Give the number of lines in the material below that include "Enable", and write nothing else.
#####
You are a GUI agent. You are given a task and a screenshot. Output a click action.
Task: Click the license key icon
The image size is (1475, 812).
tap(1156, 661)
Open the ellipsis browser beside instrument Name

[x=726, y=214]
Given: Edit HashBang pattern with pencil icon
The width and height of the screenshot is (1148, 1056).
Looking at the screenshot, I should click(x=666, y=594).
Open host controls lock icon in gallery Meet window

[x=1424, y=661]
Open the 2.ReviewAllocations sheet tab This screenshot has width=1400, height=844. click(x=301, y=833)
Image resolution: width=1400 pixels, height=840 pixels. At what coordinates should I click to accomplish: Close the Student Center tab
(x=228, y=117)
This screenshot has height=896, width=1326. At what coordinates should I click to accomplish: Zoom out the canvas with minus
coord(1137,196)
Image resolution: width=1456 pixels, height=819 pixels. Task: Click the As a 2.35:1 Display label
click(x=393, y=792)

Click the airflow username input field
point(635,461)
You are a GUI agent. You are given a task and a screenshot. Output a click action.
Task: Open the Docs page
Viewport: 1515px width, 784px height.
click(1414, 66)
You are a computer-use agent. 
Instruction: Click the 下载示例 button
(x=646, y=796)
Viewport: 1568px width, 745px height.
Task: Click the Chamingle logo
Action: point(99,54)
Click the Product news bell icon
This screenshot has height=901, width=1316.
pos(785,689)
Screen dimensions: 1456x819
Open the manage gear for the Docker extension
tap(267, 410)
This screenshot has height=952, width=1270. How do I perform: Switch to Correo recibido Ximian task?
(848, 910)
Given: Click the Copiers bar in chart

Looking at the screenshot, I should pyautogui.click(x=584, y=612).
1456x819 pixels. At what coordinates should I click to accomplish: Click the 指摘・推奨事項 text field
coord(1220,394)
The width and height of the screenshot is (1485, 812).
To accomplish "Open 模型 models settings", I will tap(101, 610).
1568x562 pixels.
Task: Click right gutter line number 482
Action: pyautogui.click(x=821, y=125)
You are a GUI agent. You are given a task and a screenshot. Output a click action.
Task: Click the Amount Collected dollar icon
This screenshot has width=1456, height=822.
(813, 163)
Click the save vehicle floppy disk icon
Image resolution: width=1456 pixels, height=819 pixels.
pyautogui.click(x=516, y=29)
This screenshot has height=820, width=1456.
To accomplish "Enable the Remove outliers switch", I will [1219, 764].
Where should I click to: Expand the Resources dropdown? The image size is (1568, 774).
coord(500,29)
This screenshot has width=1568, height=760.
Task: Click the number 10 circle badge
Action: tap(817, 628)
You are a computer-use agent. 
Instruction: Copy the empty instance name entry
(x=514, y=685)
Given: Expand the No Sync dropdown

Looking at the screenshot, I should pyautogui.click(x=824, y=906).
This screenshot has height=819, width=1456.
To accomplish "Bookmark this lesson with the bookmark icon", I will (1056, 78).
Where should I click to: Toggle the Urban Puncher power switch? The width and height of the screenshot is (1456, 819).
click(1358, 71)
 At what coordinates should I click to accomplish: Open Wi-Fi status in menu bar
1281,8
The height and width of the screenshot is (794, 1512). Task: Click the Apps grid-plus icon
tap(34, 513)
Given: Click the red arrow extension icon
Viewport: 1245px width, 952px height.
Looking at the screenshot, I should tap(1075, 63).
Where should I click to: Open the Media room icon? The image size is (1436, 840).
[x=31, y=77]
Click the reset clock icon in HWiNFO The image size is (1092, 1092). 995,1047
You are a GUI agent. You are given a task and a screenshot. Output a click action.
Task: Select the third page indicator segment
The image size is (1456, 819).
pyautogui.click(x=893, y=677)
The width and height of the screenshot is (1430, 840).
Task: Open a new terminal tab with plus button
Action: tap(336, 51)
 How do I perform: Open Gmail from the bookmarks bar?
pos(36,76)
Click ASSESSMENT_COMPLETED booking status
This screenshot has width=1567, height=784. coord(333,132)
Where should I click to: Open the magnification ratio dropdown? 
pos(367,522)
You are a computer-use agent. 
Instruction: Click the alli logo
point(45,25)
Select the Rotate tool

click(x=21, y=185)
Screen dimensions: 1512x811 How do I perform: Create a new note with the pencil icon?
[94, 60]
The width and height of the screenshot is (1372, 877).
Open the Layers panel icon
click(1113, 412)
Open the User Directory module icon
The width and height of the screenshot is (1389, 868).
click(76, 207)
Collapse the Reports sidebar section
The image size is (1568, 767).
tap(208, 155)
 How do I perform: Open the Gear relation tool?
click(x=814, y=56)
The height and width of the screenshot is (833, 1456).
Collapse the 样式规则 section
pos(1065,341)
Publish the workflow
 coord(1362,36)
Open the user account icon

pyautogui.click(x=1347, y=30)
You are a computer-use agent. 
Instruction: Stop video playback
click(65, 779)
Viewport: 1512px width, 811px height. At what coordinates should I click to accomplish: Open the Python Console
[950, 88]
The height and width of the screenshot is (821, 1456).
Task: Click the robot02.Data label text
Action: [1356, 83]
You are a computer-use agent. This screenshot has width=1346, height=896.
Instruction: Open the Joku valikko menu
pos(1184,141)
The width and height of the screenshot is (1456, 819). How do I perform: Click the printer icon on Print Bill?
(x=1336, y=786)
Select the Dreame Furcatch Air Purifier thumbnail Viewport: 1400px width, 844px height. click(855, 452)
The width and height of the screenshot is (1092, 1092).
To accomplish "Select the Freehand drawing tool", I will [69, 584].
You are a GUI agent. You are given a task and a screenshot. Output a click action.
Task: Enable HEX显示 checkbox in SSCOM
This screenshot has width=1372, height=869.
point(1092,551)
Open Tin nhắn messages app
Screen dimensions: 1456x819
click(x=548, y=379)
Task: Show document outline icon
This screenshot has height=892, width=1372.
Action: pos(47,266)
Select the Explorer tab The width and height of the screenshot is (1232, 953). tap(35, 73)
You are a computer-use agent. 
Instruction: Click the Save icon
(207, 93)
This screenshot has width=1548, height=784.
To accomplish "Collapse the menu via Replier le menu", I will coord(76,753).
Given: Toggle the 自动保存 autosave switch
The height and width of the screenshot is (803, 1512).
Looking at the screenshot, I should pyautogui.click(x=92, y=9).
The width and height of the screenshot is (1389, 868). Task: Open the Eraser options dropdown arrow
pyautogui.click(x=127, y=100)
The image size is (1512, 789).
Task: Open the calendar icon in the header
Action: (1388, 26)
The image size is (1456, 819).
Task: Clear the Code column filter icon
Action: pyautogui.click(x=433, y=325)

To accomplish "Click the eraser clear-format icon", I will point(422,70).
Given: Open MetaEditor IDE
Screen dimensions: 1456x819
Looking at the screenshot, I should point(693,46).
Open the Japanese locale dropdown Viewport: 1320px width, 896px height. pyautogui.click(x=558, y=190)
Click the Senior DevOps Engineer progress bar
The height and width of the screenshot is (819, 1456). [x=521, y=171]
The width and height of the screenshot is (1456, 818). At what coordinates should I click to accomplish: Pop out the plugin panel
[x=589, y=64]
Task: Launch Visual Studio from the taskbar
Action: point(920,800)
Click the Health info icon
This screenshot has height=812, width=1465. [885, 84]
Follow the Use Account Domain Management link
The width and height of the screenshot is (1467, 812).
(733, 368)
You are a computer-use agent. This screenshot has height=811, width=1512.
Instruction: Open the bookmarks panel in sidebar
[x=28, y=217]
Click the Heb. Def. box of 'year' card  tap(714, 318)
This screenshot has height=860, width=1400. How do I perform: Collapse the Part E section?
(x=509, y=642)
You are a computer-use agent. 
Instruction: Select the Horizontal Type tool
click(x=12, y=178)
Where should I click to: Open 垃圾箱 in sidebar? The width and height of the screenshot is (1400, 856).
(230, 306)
#####
» **Written answer**
2